Talbott, with his gentlemanly sense of privacy, is more guarded when it comes to revealing what makes himself tick. For example, he holds back when describing what was surely one of his lowest moments, in August 1998, during the twin dramas of the economic meltdown in Russia and his boss's public confessions of sexual indiscretions. Talbott generally keeps the book's focus on U.S.-Russian relations and the personal relationships that underpin them. The most intriguing of these is between Yeltsin and Clinton, which gets much attention. But another relationship stands out as well: the somewhat unlikely friendship between Talbott and his Russian counterpart, Yuri Mamedov. Whether relaxing over lunch in the Italian countryside or stealing away to watch a movie in Washington, Mamedov and Talbott come across as partners trying to ground the U.S.-Russian relationship in sensible policy. Together they observe the ups and downs of their bosses, their countries, and their agendas. Talbott and Mamedov emerge as the steady, long poles in the tent. As the former insulates himself from Clinton's personal situation (which the book spends little time discussing), the latter must deal with a drunk or sick Yeltsin, a panicky or depressed Minister of Foreign Affairs Andrei Kozyrev, a series of prime ministers, and eventually a remote yet unctuous new president, Putin.
WIN SOME, LOSE SOME
In the 1990s, the U.S.-Russia portfolio, a jumble of conflicting and unresolved questions, fell to Talbott to manage. These items ranged from traditional security issues such as arms control to aid for Russia's economic, political, and social transition. Defense specialists and security analysts will find in the book much about the politics behind NATO enlargement, discussions of arms control, missile defense, Russia's friendliness toward Iran and Iraq, and other critical issues. Among the many stories told, however, two successes stand out.

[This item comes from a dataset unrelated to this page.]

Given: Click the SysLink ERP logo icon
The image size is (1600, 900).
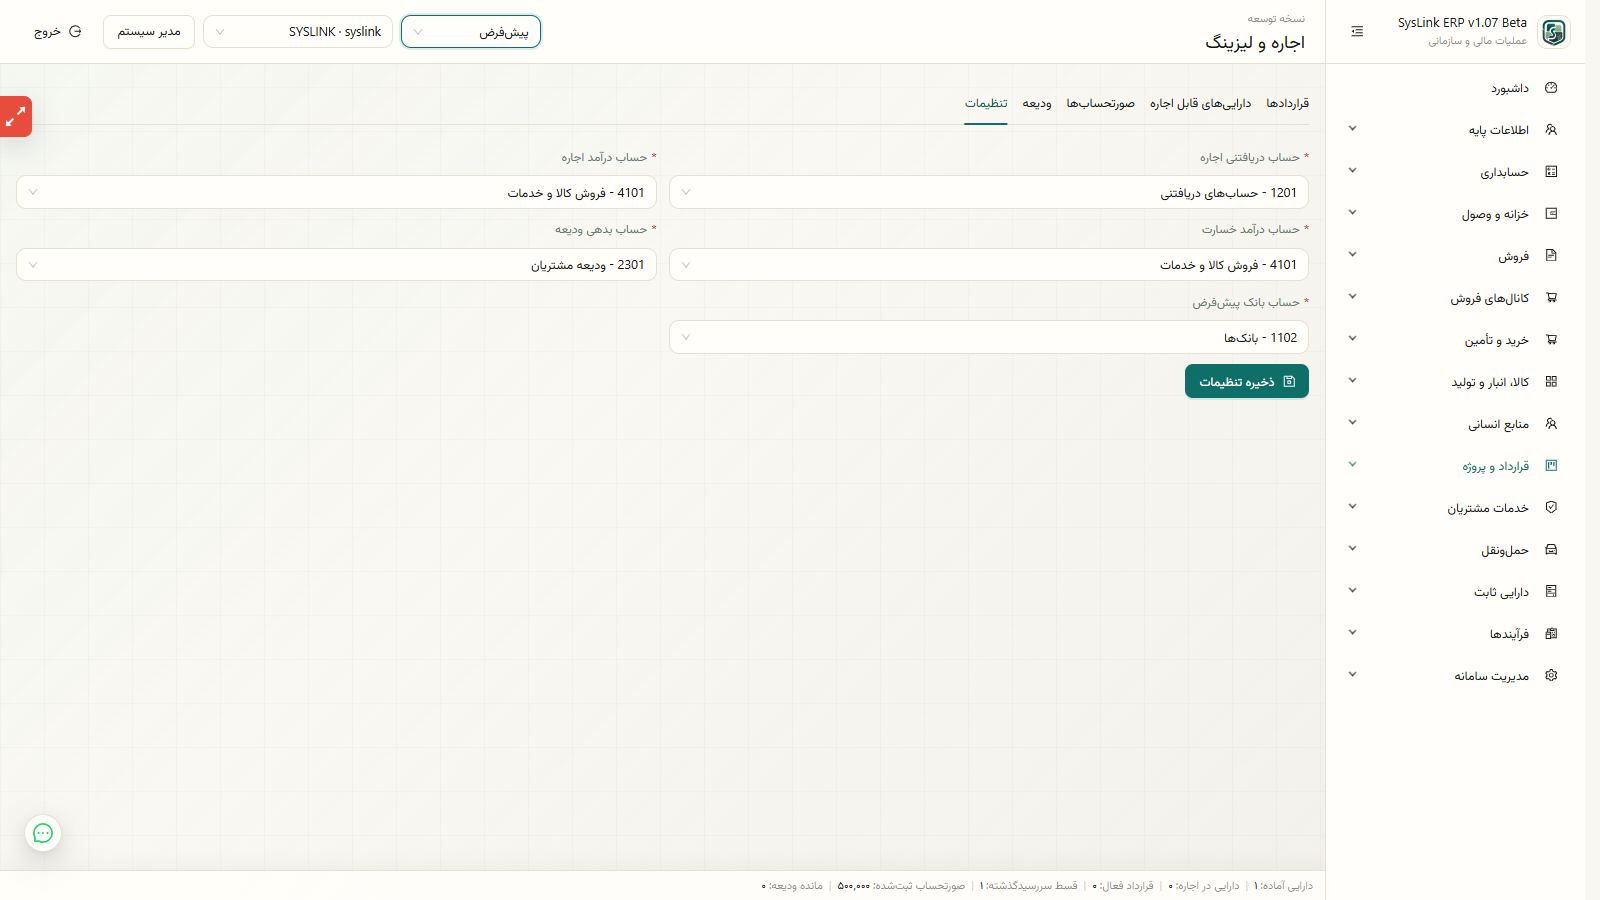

The first was one of the most underappreciated events of the 1990s: getting Ukraine to give up its nuclear weapons, a touch-and-go process until the end. In a world of ever-increasing proliferation, this step represented a reversal that simply would not have happened without the focused work of a few senior officials in the Clinton administration. Their success was part of a distinctly new approach to enhancing security known as "defense by other means," which started with the 1991 Cooperative Threat Reduction Act (otherwise known as "Nunn-Lugar") and was greatly expanded during the Clinton years. Still ongoing in the Bush administration, this government program funds private contractors to enlist hundreds of American and Russian scientists and engineers working to dismantle and eliminate weapons of mass destruction in countries of the former Soviet Union. If anyone is looking for a foreign policy legacy from the Clinton administration, they need look no further.